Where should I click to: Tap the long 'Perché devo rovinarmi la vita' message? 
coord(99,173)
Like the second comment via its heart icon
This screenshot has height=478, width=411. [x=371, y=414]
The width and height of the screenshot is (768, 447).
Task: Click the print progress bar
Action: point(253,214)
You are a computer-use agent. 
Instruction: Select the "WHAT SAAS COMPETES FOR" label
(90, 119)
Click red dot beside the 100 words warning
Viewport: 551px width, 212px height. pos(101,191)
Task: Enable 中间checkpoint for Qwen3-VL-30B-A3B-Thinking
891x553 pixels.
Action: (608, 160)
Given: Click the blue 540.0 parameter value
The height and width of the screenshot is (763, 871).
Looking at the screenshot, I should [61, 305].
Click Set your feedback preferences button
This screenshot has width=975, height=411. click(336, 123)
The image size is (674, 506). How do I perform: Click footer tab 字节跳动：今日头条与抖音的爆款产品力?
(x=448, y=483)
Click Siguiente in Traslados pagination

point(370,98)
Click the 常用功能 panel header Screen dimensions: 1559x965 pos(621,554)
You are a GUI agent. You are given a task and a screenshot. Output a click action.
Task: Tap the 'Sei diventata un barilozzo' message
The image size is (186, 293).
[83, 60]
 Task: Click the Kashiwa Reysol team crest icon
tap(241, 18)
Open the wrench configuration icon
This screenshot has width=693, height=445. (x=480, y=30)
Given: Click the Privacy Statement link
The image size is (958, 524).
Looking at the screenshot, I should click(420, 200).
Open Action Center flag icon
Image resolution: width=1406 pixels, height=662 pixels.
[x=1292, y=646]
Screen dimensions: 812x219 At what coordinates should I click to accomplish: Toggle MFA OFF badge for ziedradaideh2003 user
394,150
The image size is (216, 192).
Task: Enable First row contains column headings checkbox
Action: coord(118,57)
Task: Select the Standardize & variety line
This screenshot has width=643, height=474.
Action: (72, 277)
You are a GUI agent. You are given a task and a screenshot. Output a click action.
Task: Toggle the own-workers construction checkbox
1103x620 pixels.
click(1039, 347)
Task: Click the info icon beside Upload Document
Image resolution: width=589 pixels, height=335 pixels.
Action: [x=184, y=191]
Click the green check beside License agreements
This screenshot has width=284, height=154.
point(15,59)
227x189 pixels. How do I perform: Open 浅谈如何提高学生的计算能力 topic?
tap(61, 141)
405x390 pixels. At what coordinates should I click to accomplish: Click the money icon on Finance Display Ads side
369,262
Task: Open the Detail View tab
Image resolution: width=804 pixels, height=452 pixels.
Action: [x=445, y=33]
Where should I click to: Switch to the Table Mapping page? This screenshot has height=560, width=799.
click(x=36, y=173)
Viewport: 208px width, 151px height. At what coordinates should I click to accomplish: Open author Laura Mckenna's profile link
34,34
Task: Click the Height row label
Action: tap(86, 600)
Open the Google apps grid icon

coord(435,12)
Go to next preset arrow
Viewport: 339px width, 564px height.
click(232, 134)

######

» Problem details
Give the data again, exactly as it appears above.

» The completed task
Where should I click to: Tap the long 'Perché devo rovinarmi la vita' message? 
coord(99,173)
Like the second comment via its heart icon
This screenshot has height=478, width=411. [x=371, y=414]
The width and height of the screenshot is (768, 447).
Task: Click the print progress bar
Action: point(253,214)
You are a computer-use agent. 
Instruction: Select the "WHAT SAAS COMPETES FOR" label
(90, 119)
Click red dot beside the 100 words warning
Viewport: 551px width, 212px height. pos(101,191)
Task: Enable 中间checkpoint for Qwen3-VL-30B-A3B-Thinking
891x553 pixels.
Action: (608, 160)
Given: Click the blue 540.0 parameter value
The height and width of the screenshot is (763, 871).
Looking at the screenshot, I should [61, 305].
Click Set your feedback preferences button
This screenshot has width=975, height=411. click(336, 123)
The image size is (674, 506). How do I perform: Click footer tab 字节跳动：今日头条与抖音的爆款产品力?
(x=448, y=483)
Click Siguiente in Traslados pagination

point(370,98)
Click the 常用功能 panel header Screen dimensions: 1559x965 pos(621,554)
You are a GUI agent. You are given a task and a screenshot. Output a click action.
Task: Tap the 'Sei diventata un barilozzo' message
The image size is (186, 293).
[83, 60]
 Task: Click the Kashiwa Reysol team crest icon
tap(241, 18)
Open the wrench configuration icon
This screenshot has width=693, height=445. (x=480, y=30)
Given: Click the Privacy Statement link
The image size is (958, 524).
Looking at the screenshot, I should click(420, 200).
Open Action Center flag icon
Image resolution: width=1406 pixels, height=662 pixels.
[x=1292, y=646]
Screen dimensions: 812x219 At what coordinates should I click to accomplish: Toggle MFA OFF badge for ziedradaideh2003 user
394,150
The image size is (216, 192).
Task: Enable First row contains column headings checkbox
Action: coord(118,57)
Task: Select the Standardize & variety line
This screenshot has width=643, height=474.
Action: (72, 277)
You are a GUI agent. You are given a task and a screenshot. Output a click action.
Task: Toggle the own-workers construction checkbox
1103x620 pixels.
click(1039, 347)
Task: Click the info icon beside Upload Document
Image resolution: width=589 pixels, height=335 pixels.
Action: [x=184, y=191]
Click the green check beside License agreements
This screenshot has width=284, height=154.
point(15,59)
227x189 pixels. How do I perform: Open 浅谈如何提高学生的计算能力 topic?
tap(61, 141)
405x390 pixels. At what coordinates should I click to accomplish: Click the money icon on Finance Display Ads side
369,262
Task: Open the Detail View tab
Image resolution: width=804 pixels, height=452 pixels.
Action: [x=445, y=33]
Where should I click to: Switch to the Table Mapping page? This screenshot has height=560, width=799.
click(x=36, y=173)
Viewport: 208px width, 151px height. At what coordinates should I click to accomplish: Open author Laura Mckenna's profile link
34,34
Task: Click the Height row label
Action: tap(86, 600)
Open the Google apps grid icon

coord(435,12)
Go to next preset arrow
Viewport: 339px width, 564px height.
click(232, 134)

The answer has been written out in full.